▸ Exercise goal
The count of lines below that include the string "dropdown" is the whole answer.
[Start of Attachment]
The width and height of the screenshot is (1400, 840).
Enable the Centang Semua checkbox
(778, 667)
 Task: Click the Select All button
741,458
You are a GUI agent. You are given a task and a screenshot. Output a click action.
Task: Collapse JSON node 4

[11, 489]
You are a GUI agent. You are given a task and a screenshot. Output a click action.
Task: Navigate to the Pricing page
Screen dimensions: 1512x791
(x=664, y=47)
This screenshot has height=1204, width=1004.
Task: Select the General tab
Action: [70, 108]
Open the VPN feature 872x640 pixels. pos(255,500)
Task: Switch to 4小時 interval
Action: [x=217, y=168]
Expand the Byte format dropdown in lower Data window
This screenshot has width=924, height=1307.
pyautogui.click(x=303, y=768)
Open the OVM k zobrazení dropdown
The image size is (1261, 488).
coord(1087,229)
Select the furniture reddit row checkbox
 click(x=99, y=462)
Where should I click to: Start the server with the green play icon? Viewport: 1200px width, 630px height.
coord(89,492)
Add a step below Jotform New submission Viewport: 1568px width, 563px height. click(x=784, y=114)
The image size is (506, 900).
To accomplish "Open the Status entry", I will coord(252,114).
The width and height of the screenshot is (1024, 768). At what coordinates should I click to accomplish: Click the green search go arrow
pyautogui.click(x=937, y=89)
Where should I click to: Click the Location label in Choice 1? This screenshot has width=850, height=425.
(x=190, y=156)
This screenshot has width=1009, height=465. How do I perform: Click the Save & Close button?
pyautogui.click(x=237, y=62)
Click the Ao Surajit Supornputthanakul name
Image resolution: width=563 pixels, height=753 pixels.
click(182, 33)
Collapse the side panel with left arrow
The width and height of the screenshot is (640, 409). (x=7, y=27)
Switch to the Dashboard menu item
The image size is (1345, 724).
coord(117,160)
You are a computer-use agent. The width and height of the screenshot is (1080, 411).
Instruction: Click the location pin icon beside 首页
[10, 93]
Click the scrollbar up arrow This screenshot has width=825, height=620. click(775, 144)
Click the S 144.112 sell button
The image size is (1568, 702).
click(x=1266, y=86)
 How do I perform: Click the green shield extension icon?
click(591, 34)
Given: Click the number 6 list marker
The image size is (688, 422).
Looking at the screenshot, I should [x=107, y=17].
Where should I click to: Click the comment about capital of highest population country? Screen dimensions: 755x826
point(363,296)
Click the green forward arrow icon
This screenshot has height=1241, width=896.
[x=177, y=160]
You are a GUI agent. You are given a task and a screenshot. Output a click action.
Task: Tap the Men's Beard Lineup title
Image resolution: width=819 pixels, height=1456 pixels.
[End of Attachment]
▸ Result of the task
2